In 1944, Congress passed the Flood Control Act, followed by the Watershed Protection and
Flood Prevention Act of 1954.
This federal legislation empowered the United States Department of Agriculture’s Natural
Resources Conservation Service to enact a series of programs to reduce or prevent the impacts of heavy precipitation and flooding. One provided for the construction of hundreds of small
watershed flood control dams.
According to Gene Sauerborn from the West Virginia Conservation Agency “building started in
the 50s, then hit their stride in the 50s, 60s, and 70s.” The peak of construction nationwide took
place between 1963 and 1966. He emphasized that this particular program aimed at creating
structures to trap excess water on tributaries well upstream of where they empty into larger
streams and rivers. They serve as part of “a cumulative holding back of waters.”
He adds that 112 of these by the end of this year “will be at the end of their evaluated life.”
West Virginia has 170 small watershed flood control dams constructed statewide. The West Fork Conservation District, which includes Harrison County, has 15
State and local officials are responsible for regular maintenance. According to a typical operation and maintenance agreement signed in 1964, the Soil Conservation Service (now NRCS) provides technical assistance while the conservation district (the agreement now includes both the local district and WVCA) will prevent any changes that would interfere with the proper function of the dam and serve as sponsors.

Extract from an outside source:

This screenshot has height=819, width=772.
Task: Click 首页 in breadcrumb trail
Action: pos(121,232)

Expenses incurred under the operations and management agreement came in at just under
$300,000 in 2010, but topped $1 million in both 2014 and 2021. Sauerbrun noted that state and
local authorities are now responsible for repairs short of dam rehabilitation. Rehabilitation means the replacement of the structure or the bringing of it up to modern engineering standards, which can cost an average of between $8 and 12 million. The need for rehabilitation, however, does not necessarily indicate an emergent danger of failure.
Seven dams in Harrison County, Salem Fork Dam Sites 11A, 11, 13, 12, nine, 15, and 14 have all passed their allotted life of 50 years. Construction of these all took place between 1954 and 1958.Don Whetzel, Operations Manager East for the West Virginia Conservation Agency, stated “that is not uncommon across the state and country. These dams can continue to function properly, as they are designed.”

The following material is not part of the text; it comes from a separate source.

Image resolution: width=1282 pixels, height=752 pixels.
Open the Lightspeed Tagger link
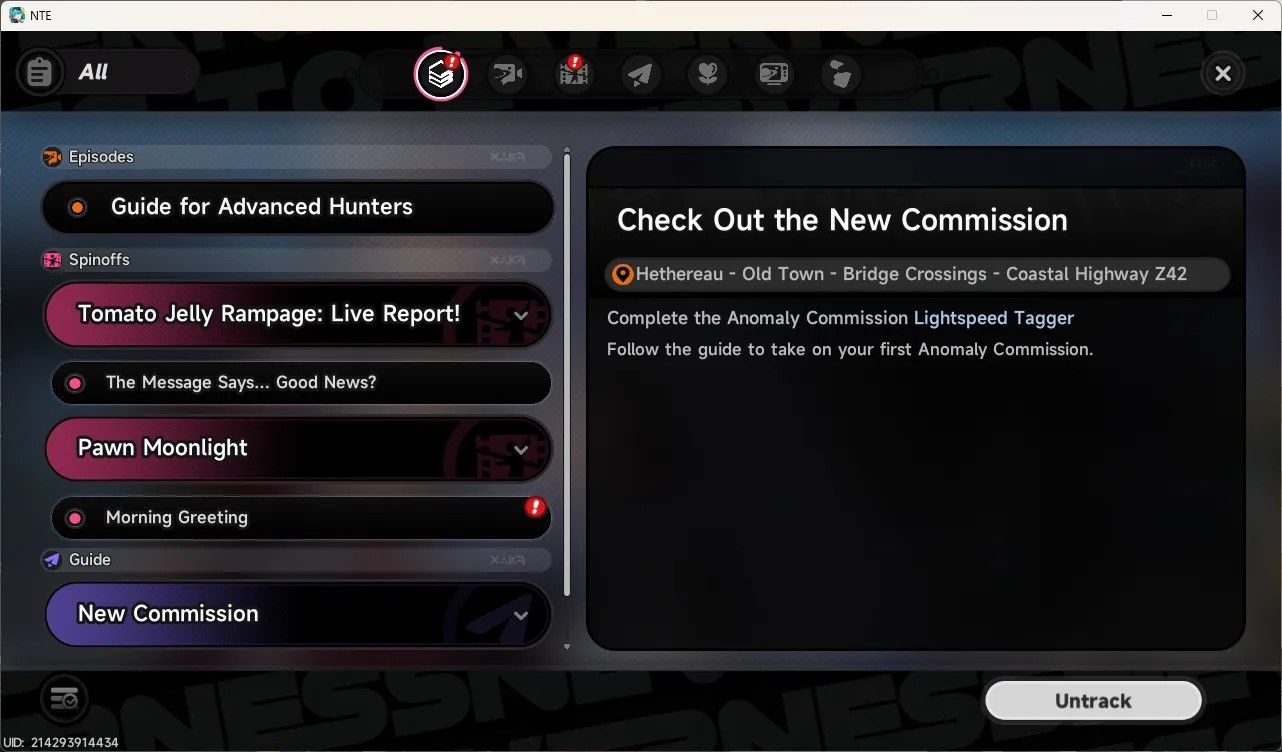[x=994, y=318]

Whetzel shared that these dams each successfully functioned during heavy rains in April of this year “and held back higher than normal amounts of water.”
State and local conservation officials, fortunately, have diligently performed proper maintenance
on these dams built of earth, concrete, or a combination of both. Sauerbrun says “most as a
whole are in pretty good shape.” He added that modern “engineering standards DO warrant upgrades to these structures – which have passed their evaluated life – to ensure their longevity.”
A major issue, however, lies in the growth of population and development around and even
beneath these dams. New Creek Dam Site number one in Mineral County, for example, was
constructed prior to that of a Keyser neighborhood located not only beneath the dam, but also in
its spillway. A WVCA map lays out plans for roadblocks and evacuation centers that would have
to accommodate hundreds currently living in the path of the spillway and also on New Creek
downstream.
In many ways, the dams help to pay for themselves even beyond the tremendous benefits of
flood prevention. According to the West Virginia Conservation Agency, between 2014 and 2023,
NRCS “quantified more than $9.1 million in average annual benefits to areas surrounding the 73
Potomac Valley dams. The lakes and ponds created behind the dams provide areas for water
supply, irrigation, erosion prevention, livestock watering, and also adding value to wildlife
Habitats.
Patsy Trecost II, Harrison County Commissioner, explained the benefit to WVCA, which quoted him on their website as saying “while dams in Harrison County are primarily for flood protection, it is also important to have a reserve of water for farmers in times of drought.”
He added that the Salem Fork dams provide vital flood protection for Salem, Lumberport, and other communities.